Opioids, palatable feeding and exercise

In the thesis, we studied the functional cross-talk between mu and delta opioid receptors in rewarding conditions elicited by natural stimuli such as palatable food and/or exercise or by drugs of abuse such as morphine. Using mu-mCherry/delta-eGFP double knock-in mice, we showed that mu-delta heteromerization alters mu opioid receptor signaling and trafficking in response to the endogenous opioid peptide met-enkephalin, but not β-endorphin, in primary hippocampal cultures and in vivo. We also showed that chronic morphine administration extended mu-delta neuronal co-expression throughout the brain which persisted after 4 weeks abstinence, pointing to morphine-induced long- lasting changes. In the second part of the thesis, neuroanatomical connections of the subfornical area of the lateral hypothalamus (LHsf) were mapped in mice and examined the activation of mu and delta receptors in this region following fasting and refeeding in HF diet and chow diet.
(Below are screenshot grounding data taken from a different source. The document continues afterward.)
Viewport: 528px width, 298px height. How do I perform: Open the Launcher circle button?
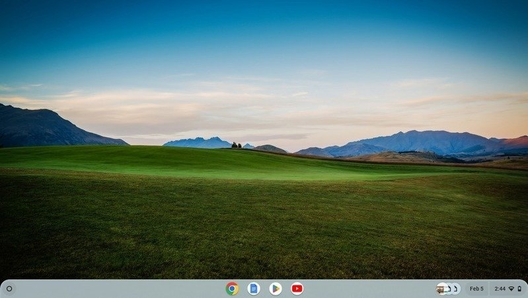9,289
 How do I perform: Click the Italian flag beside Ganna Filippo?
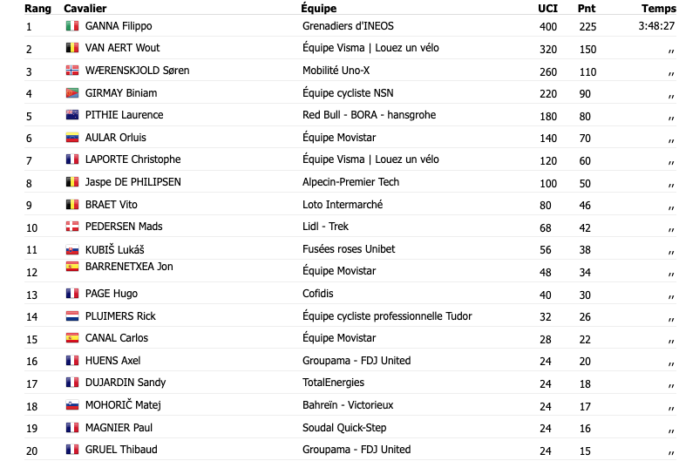[72, 26]
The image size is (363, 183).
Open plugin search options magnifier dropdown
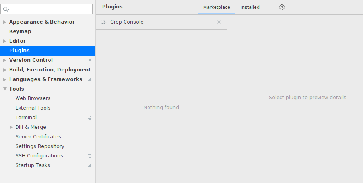103,22
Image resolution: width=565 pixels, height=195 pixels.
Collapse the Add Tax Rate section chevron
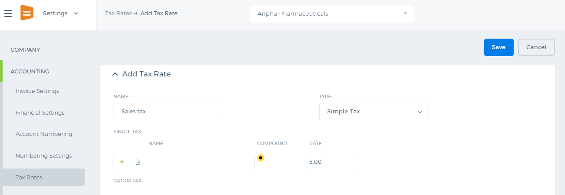point(115,74)
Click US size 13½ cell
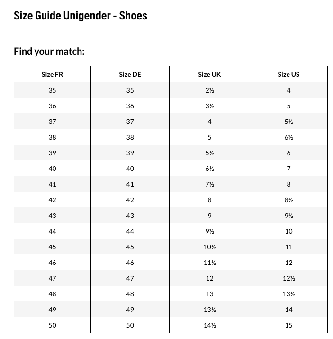The width and height of the screenshot is (333, 339). [288, 294]
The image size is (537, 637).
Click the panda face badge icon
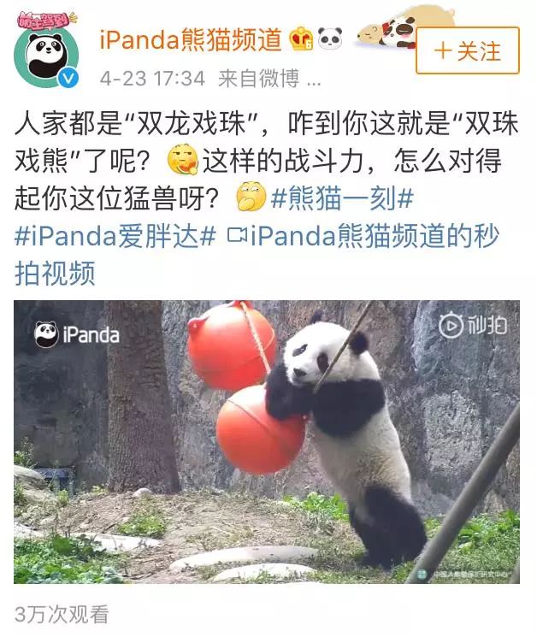329,38
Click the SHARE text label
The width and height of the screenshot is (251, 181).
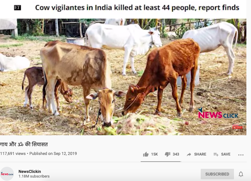point(200,154)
Within the LHsf, which was reciprocally connected to many hypothalamic and reward related brain areas, fasting internalized delta receptors irrespective to the diet regimen whereas refeeding differentially activated mu and receptors in chow-fed and HFD-fed animals. Finally, opioid system related gene expression was measured in the long-term fc-HFHS fed and voluntary wheel running rats, which only revealed an interaction effect for delta opioid receptor expression in the LH.